▸ What the task asks
Take the line that has "Given: Expand 결제 내역 상세보기 payment details" and all the lines that come after it in the records, and write them out again exactly. Add no other line.

::::

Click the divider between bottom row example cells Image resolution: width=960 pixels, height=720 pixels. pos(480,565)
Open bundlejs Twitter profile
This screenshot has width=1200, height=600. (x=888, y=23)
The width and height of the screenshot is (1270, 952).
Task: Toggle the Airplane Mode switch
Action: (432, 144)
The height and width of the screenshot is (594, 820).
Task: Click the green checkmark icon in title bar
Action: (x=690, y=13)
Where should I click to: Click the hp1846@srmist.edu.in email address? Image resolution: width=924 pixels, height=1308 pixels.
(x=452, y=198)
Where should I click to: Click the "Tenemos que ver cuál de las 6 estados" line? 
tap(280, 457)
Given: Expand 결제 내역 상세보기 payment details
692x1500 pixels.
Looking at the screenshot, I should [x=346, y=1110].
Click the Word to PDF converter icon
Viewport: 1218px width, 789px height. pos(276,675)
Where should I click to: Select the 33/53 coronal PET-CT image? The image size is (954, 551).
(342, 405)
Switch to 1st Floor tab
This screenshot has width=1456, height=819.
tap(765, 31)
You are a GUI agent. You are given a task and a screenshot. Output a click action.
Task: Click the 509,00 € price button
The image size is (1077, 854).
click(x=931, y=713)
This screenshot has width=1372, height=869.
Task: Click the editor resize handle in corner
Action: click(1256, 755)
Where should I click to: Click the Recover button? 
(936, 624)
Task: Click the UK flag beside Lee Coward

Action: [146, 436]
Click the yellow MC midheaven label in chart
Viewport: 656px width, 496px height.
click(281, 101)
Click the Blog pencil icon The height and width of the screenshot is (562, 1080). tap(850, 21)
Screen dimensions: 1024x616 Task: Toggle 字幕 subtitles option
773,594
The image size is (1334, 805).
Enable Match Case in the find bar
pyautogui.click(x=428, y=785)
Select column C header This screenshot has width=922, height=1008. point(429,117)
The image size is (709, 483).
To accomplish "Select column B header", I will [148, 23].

::::

▸ Written reply
Given: Expand 결제 내역 상세보기 payment details
692x1500 pixels.
Looking at the screenshot, I should [x=346, y=1110].
Click the Word to PDF converter icon
Viewport: 1218px width, 789px height. pos(276,675)
Where should I click to: Select the 33/53 coronal PET-CT image? The image size is (954, 551).
(342, 405)
Switch to 1st Floor tab
This screenshot has width=1456, height=819.
tap(765, 31)
You are a GUI agent. You are given a task and a screenshot. Output a click action.
Task: Click the 509,00 € price button
The image size is (1077, 854).
click(x=931, y=713)
This screenshot has width=1372, height=869.
Task: Click the editor resize handle in corner
Action: click(1256, 755)
Where should I click to: Click the Recover button? 
(936, 624)
Task: Click the UK flag beside Lee Coward

Action: [146, 436]
Click the yellow MC midheaven label in chart
Viewport: 656px width, 496px height.
click(281, 101)
Click the Blog pencil icon The height and width of the screenshot is (562, 1080). tap(850, 21)
Screen dimensions: 1024x616 Task: Toggle 字幕 subtitles option
773,594
The image size is (1334, 805).
Enable Match Case in the find bar
pyautogui.click(x=428, y=785)
Select column C header This screenshot has width=922, height=1008. point(429,117)
The image size is (709, 483).
To accomplish "Select column B header", I will [148, 23].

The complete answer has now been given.